THE Paris-Peking rally finished in the Chinese capital yesterday morning in a web of red tape and with little of the adventurous spirit of the month-long competition.
Twenty-seven days after leaving Paris on a crossing of Europe and Asia, only 57 of the original 150 entrants in the longest motoring event in recent years reached the finish line outside a city centre hotel. The plan to end in Tiannamen Square was cancelled as the organisers were keen not to be seen condoning the events of 1989.
Instead, the last few yards of a 10,000 mile journey were made around the characterless driveway of the China world hotel complex, it was an ignominious end for most of the competitors.

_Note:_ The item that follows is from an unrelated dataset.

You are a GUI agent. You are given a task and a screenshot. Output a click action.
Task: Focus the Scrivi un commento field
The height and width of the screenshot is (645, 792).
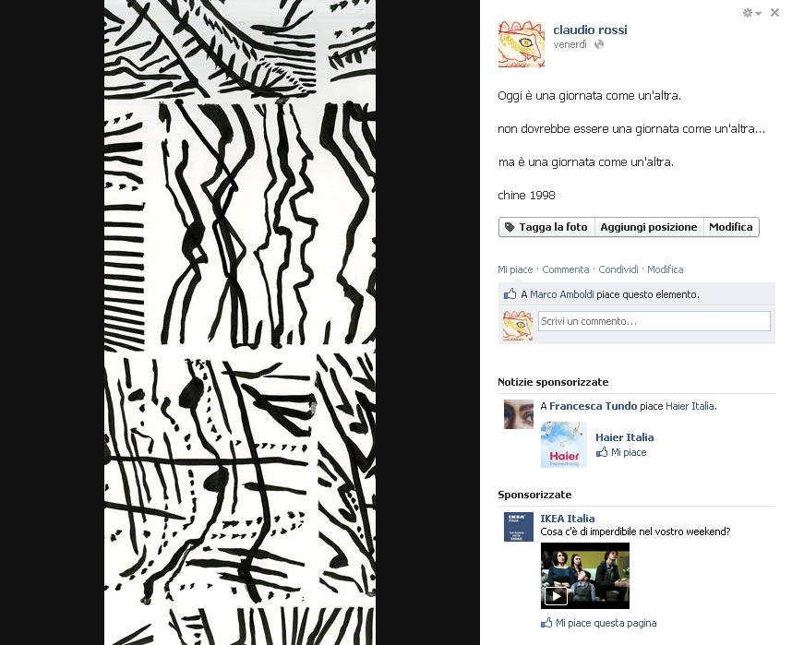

Tensions between the French organisers and their Chinese partners ran high after the finishing ramp was sealed off by dozens of uniformed, and secret, police. Instead of a rapturous welcome for the winner, the Citroen driver, Pierre Lartigue, of France, the ceremony was drowned out by taped music.
Following Lartigue on to the rostrum was Erwin Weber, of Germany, the first of three Mitsubishi drivers in second, third and fourth places. Fifth was Hubert Auriol, winner of the Paris-Cape Town rally. The winner of the motorcycle class was France's Stephane Peterhansel while Italy's Francesco Perlini was first in the truck category.
One of the French organisers was furious at the hijacking of the finishing ceremony by the Chinese authorities. 'For three days we have negotiated with the Chinese to issue passes. Now they don't allow anyone in,' he said.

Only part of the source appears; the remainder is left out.